The relationship between human breathing and our minds and bodies is a long-standing scientific mystery.
But it’s not as if we know nothing. We know that breathing, much like the heartbeat, is a mostly subconscious rhythmic process. It differs from the heartbeat, though, in that we’re able to consciously regulate elements of it at will.
We also know there’s a powerful connection between breath and state of consciousness. Long, slow breaths have been an integral part of meditation for hundreds of years, and psychologists recommend “four-square breathing” (alternatively box breathing) in order to prevent panic attacks.
Still, what goes on at a cellular level while we breathe is, for the most part, unknown.
Twenty-five years ago, a breakthrough study at the University of California Los Angeles discovered 3,000 interconnected neurons that control different aspects of breathing, such as yawning or sighing (this cluster is called the breathing pacemaker). But that research remained unevolved for years. At least, until recently.
A year ago, researchers from Stanford University, UCLA, and a few other schools released a study in which they used new genetics technology to view individual neurons inside the breathing pacemaker. They identified 65 different varieties of neurons, and it is believed that each has a unique responsibility related to breathing.
To illustrate this, the team specifically bred mice so that they would possess pacemaker cells that were vulnerable to a unique, man-made virus. This virus was designed to deactivate the pacemaker cell, therefore illuminating its purpose.
When the mice were injected with the virus and the cell was deactivated, they quit sighing every few minutes (a subconscious breathing activity both mice and humans engage in). From this study, we began to understand what these pacemaker cells do — but even with as much as was learned, a multitude of questions arose.

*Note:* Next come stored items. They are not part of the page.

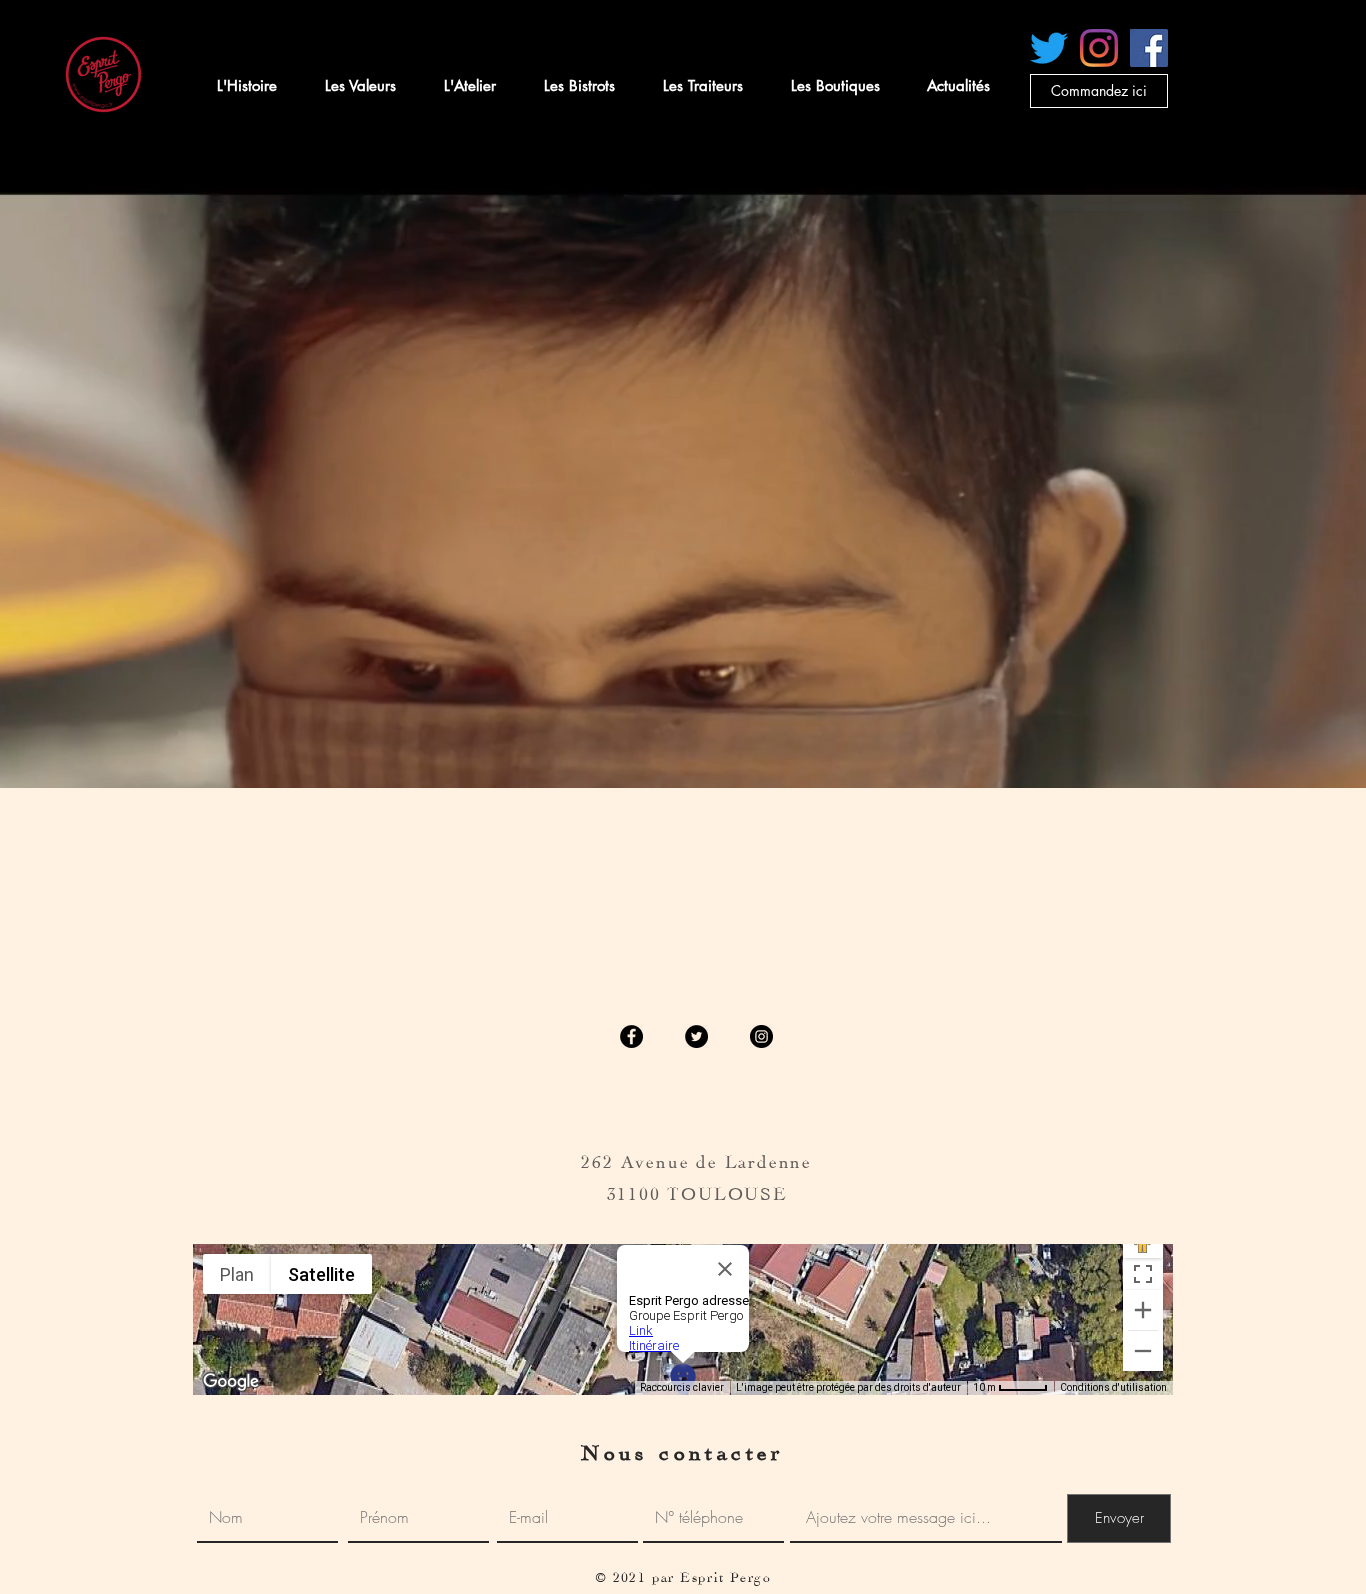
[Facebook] (631, 1036)
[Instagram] (1099, 48)
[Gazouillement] (1049, 48)
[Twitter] (696, 1036)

Now, the team has released a new study that exposes some of the most fundamental elements of the relationship between the respiratory system and the rest of the human body. As explained in detail below, this study illustrated that when deep breathing is present, certain neurons, which push the brain into a panicked state, do not fire off. As a result, these mice were able to stay calm and peaceful in otherwise agitating scenarios. Fascinating.
So for the newest study, which was published recently in Science, the researchers carefully disabled yet another type of breathing-related neuron in mice. Afterward, the animals at first seemed unchanged. They sighed, yawned and otherwise breathed just as before.

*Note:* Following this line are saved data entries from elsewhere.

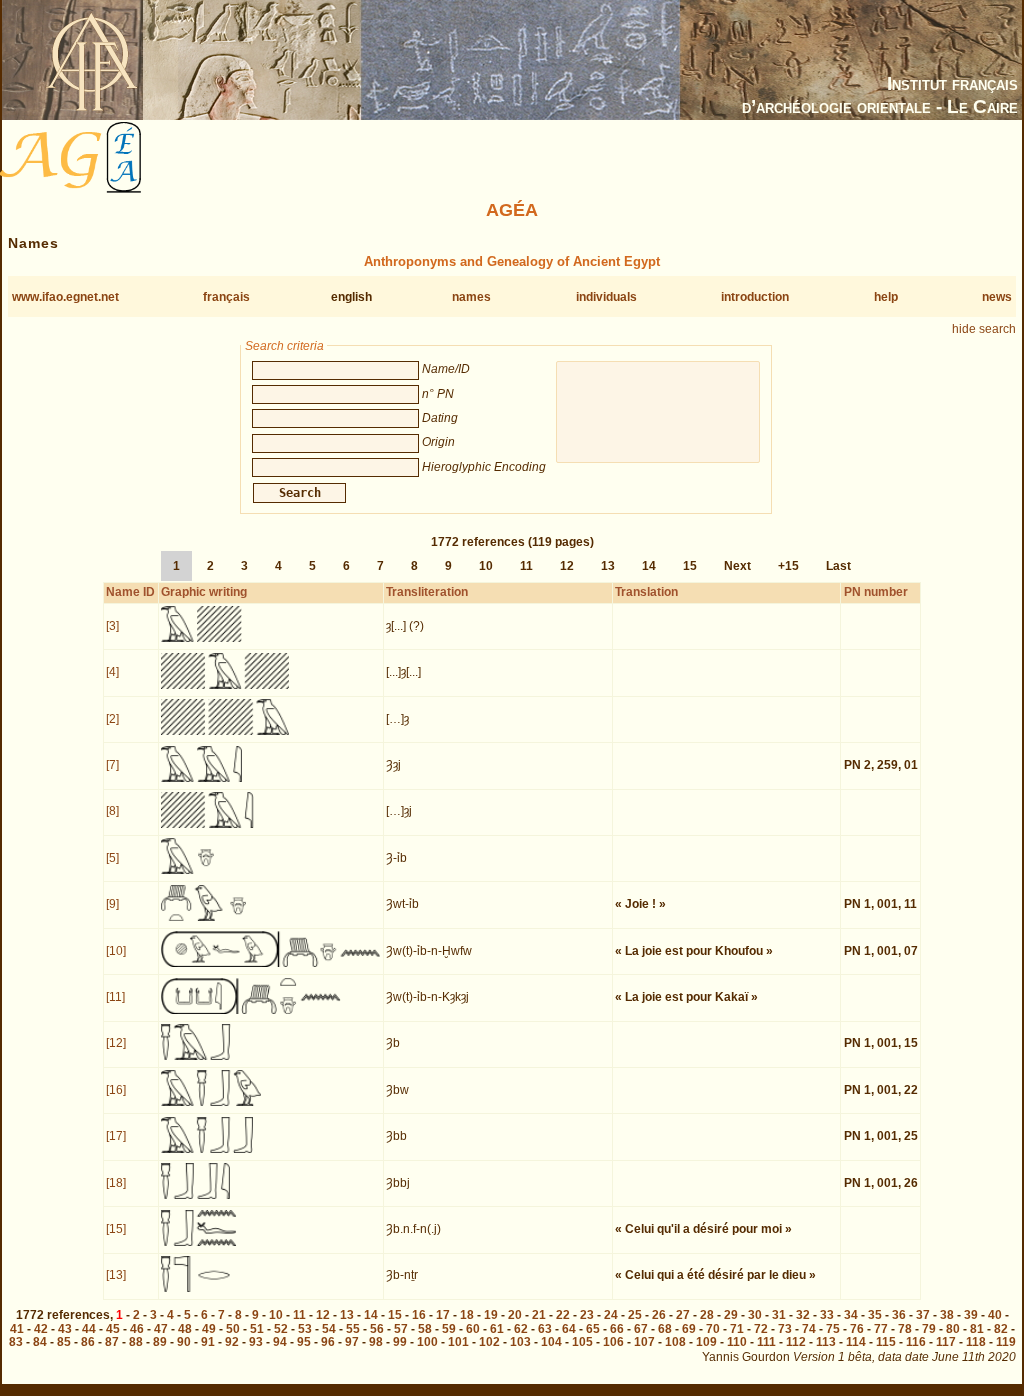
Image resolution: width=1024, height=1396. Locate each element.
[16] (116, 1090)
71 (737, 1329)
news (997, 297)
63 (545, 1329)
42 (41, 1329)
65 (593, 1329)
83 (16, 1342)
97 (352, 1342)
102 (489, 1342)
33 (827, 1315)
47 (161, 1329)
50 (233, 1329)
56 (377, 1329)
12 (567, 566)
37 (923, 1315)
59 (449, 1329)
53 (305, 1329)
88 (136, 1342)
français (226, 297)
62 (521, 1329)
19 (491, 1315)
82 (1001, 1329)
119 (1006, 1342)
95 (304, 1342)
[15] (116, 1229)
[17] (116, 1136)
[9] (112, 904)
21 (539, 1315)
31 (779, 1315)
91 (208, 1342)
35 (875, 1315)
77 (881, 1329)
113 (826, 1342)
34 (851, 1315)
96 (328, 1342)
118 (976, 1342)
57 (401, 1329)
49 (209, 1329)
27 (683, 1315)
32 (803, 1315)
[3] (112, 626)
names (471, 297)
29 (731, 1315)
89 (160, 1342)
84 (40, 1342)
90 (184, 1342)
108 (675, 1342)
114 (856, 1342)
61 (497, 1329)
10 (486, 566)
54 (329, 1329)
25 (635, 1315)
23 (587, 1315)
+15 (788, 566)
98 (376, 1342)
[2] (112, 719)
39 (971, 1315)
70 (713, 1329)
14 (649, 566)
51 (257, 1329)
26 (659, 1315)
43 (65, 1329)
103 (520, 1342)
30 (755, 1315)
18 (467, 1315)
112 (796, 1342)
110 (737, 1342)
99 (400, 1342)
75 (833, 1329)
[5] (112, 858)
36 (899, 1315)
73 (785, 1329)
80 (953, 1329)
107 (644, 1342)
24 (611, 1315)
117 (946, 1342)
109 (706, 1342)
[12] (116, 1043)
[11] (115, 997)
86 (88, 1342)
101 (458, 1342)
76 (857, 1329)
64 (569, 1329)
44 (89, 1329)
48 (185, 1329)
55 (353, 1329)
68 (665, 1329)
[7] (112, 765)
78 (905, 1329)
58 (425, 1329)
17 (443, 1315)
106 (613, 1342)
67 (641, 1329)
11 (526, 566)
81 (977, 1329)
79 (929, 1329)
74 (809, 1329)
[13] (116, 1275)
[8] (112, 811)
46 (137, 1329)
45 (113, 1329)
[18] (116, 1183)
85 (64, 1342)
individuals (606, 297)
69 (689, 1329)
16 (419, 1315)
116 (916, 1342)
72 (761, 1329)
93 (256, 1342)
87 (112, 1342)
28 (707, 1315)
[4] (112, 672)
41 (17, 1329)
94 (280, 1342)
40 (995, 1315)
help (886, 297)
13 (608, 566)
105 (582, 1342)
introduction (755, 297)
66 (617, 1329)
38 (947, 1315)
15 (690, 566)
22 (563, 1315)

But when the mice were placed in unfamiliar cages, which normally would incite jittery exploring and lots of nervous sniffing — a form of rapid breathing — the animals instead sat serenely grooming themselves.
“They were, for mice, remarkably chill,” says Dr. Mark Krasnow, a professor of biochemistry at Stanford who oversaw the research.
To better understand why, the researchers next looked at brain tissue from the mice to determine whether and how the disabled neurons might connect to other parts of the brain.
It turned out that the particular neurons in question showed direct biological links to a portion of the brain that is known to be involved in arousal. This area sends signals to multiple other parts of the brain that, together, direct us to wake up, be alert and, sometimes, become anxious or frantic.
In the mellow mice, this area of the brain remained quiet.
“What we think was going on” was that the disabled neurons normally would detect activity in other neurons within the pacemaker that regulate rapid breathing and sniffing, says Dr. Kevin Yackle, now a faculty fellow at the University of California, San Francisco, who, as a graduate researcher at Stanford, led the study.
The disabled neurons would then alert the brain that something potentially worrisome was going on with the mouse since it was sniffing, and the brain should start ramping up the machinery of worry and panic. So a few tentative sniffs could result in a state of anxiety that, in a rapid feedback loop, would make the animal sniff more and become increasingly anxious.
Or, without that mechanism, it would remain tranquil, a mouse of Zen.
The implication of this work, both Dr. Krasnow and Dr. Yackle say, is that taking deep breaths is calming because it does not activate the neurons that communicate with the brain’s arousal center.
Whether deep breathing has its own, separate set of regulatory neurons and whether those neurons talk to parts of the brain involved in soothing and pacifying the body is still unknown, although the scientists plan to continue studying the activity of each of the subtypes of neurons within the pacemaker. This area of research is in its infancy, Dr. Yackle says.
It also so far involves mice rather than people, although we are known to have breathing pacemakers that closely resemble those in rodents.
But even if preliminary, this research bolsters an ancient axiom, Dr. Krasnow says. “Mothers were probably right all along,” he says, “when they told us to stop and take a deep breath when we got upset.”